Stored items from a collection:
__________________________________________________
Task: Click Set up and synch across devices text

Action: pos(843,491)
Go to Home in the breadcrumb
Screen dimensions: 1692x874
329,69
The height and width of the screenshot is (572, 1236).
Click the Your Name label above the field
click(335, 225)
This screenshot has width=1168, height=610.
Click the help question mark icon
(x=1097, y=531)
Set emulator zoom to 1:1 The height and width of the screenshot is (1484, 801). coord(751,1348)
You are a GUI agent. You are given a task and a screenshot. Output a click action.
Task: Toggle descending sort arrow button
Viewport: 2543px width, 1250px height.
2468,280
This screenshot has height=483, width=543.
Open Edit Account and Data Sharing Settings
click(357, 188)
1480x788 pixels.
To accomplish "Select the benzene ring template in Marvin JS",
__________________________________________________
▶ _WORK TO BE COMPLETED_
Please work out how many lines of the records contain "screenshot" and give only that number.

▶ _SOLUTION FOR THIS EXERCISE_
5